MATERIAL FOR THIS EXERCISE:
════

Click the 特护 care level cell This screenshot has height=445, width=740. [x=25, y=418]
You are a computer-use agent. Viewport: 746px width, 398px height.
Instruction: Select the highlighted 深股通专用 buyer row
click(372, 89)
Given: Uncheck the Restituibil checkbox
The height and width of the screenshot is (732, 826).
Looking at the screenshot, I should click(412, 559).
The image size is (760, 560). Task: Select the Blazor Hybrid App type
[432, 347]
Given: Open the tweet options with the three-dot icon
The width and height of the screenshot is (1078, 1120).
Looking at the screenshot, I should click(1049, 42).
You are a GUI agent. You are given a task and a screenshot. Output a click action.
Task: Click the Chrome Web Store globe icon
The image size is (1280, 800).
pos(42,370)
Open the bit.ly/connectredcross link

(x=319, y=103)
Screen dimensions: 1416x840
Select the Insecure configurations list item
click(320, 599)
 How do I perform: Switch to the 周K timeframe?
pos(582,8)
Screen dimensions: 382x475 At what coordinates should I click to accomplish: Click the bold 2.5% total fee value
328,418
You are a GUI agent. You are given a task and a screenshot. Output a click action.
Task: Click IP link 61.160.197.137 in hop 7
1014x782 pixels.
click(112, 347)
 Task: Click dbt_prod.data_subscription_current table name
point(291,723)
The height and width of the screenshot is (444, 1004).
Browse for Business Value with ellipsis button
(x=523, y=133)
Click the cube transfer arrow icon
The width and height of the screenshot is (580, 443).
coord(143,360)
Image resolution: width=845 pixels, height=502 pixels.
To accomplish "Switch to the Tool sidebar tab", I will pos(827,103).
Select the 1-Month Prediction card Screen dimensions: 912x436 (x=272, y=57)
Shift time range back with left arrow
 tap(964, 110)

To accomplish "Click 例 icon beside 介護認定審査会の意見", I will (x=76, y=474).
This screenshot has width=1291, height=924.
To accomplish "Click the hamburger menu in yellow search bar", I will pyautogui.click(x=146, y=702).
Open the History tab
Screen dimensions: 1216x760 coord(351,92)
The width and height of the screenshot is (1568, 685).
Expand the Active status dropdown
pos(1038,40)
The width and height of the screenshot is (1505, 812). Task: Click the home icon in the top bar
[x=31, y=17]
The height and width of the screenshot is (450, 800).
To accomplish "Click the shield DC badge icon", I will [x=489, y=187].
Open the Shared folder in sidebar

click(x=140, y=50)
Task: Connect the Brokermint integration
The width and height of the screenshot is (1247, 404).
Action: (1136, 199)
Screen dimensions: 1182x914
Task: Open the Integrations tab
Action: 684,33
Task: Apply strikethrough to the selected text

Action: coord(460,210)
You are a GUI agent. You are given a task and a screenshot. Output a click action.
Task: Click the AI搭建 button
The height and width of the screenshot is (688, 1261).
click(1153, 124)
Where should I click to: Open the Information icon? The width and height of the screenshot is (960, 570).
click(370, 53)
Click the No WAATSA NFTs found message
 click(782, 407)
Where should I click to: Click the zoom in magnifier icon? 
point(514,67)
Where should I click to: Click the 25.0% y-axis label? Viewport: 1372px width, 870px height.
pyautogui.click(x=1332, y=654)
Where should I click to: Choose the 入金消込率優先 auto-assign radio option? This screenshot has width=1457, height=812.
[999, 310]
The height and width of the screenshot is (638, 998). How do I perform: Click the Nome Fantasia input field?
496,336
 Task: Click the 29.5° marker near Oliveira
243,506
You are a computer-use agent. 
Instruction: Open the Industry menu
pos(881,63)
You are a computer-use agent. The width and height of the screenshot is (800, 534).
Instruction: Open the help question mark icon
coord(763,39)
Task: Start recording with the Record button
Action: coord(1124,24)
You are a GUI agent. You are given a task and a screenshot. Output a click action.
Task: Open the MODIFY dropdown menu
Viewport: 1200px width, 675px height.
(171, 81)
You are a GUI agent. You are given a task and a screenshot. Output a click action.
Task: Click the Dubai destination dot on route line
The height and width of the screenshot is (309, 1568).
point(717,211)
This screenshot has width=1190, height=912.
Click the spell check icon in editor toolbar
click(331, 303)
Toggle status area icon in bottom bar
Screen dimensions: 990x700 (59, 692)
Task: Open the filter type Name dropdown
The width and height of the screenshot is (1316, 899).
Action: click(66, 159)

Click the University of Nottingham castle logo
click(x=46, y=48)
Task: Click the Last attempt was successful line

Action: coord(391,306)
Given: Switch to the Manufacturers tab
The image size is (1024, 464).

════

ASSIGNED TASK: Where a line of the entries contains the word "will", copy that line.

WRITTEN ANSWER:
To accomplish "Switch to the Tool sidebar tab", I will pos(827,103).
To accomplish "Click 例 icon beside 介護認定審査会の意見", I will (x=76, y=474).
To accomplish "Click the hamburger menu in yellow search bar", I will pyautogui.click(x=146, y=702).
To accomplish "Click the shield DC badge icon", I will [x=489, y=187].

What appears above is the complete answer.